In Europa celebriamo le nostre libertà personali, siamo pronti a difenderle quando pensiamo siano attaccate da apparati di Stato troppo invadenti, se non repressivi; anche se poi conviviamo con altri apparati paternalisti dello stesso Stato, che si prendono cura di noi dalla nascita alla morte, spesso indebolendo il nostro senso di responsabilità verso gli altri e verso una collettività da cui pretendiamo supporto ma da cui ci dissociamo appena pretende che noi ne condividiamo i costi. Insomma, in Europa vogliamo la Libertà, ci fa comodo che sia difesa dallo Stato ma con troppa frequenza non vogliamo pagarne un prezzo, che si chiami tassa per pagare le auto della Polizia che difende il mio diritto patrimoniale o biglietto della metropolitana che garantisce la mia libertà di movimento.

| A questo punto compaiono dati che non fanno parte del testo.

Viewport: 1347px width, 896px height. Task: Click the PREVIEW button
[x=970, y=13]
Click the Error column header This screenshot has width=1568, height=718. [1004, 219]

Negli Stati Uniti, dove lo Stato ha una presenza assai meno pervasiva, soprattutto nella sfera economica, e dove il principio di libertà è reclamato costantemente, pur se talora è utilizzato per nascondere quegli squilibri sociali che invece in Europa sono nascosti da un welfare inefficiente e incapace di risolverli, la responsabilità ha una connotazione diversa: se appartengo ad una comunità, e non c'è un grande soggetto pubblico che si prenda cura di noi in ogni momento, è anche nel mio interesse dovermi fare carico del benessere di questa comunità, che sia la scuola per cui raccolgo fondi da destinare alla sala di musica o i vicini di casa a cui offro le mie competenze nella riparazione di un impianto elettrico. Responsabilità a fronte di maggiore libertà, questa la moneta di scambio. E la libertà pretende pochissimi limiti. Per questo si può chiedere la massima libertà di impresa, limitata da poche regole, così come si è arrivati a chiedere e ad ottenere, in nome della Costituzione, anche la libertà di difendere con le armi la propria vita, quella dei famigliari e il proprio patrimonio, confidando nella responsabilità di chi esercita questa libertà, magari attrezzando un arsenale in casa propria. Ma oltre a chi, per usare un eufemismo, ha un'idea assai blanda di responsabilità, e varca i limiti della libertà altrui all'integrità fisica senza remore, c'è anche chi non ha la benché minima coscienza di questa responsabilità, della propria libertà e, con estrema probabilità, non avrebbe coscienza nemmeno di un intento educativo basato sul timore di Dio. Un'intera comunità nazionale che, per difendere un principio di libertà, e affidandosi alla sola buona volontà degli individui, non riesce ad impedire che anche soggetti pericolosi possano procurarsi e usare con semplicità un'arma da fuoco, si espone ad un costo elevato. Ma a Newtown, in realtà, e come in altre stragi simili, questo costo è stato pagato solo dalle vittime, 20 bambini e 6 adulti, con l'unica moneta disponibile: le loro vite. Nel prossimo futuro è probabile che venga ulteriormente pagato, con il terrore dei sopravvissuti, delle loro famiglie e dell'intera comunità di quella piccola città. Fino a quando, semplicemente affidandosi ad una preghiera riparatrice, milioni di americani saranno disposti a scaricare questo costo solo sulle vittime della follia omicida?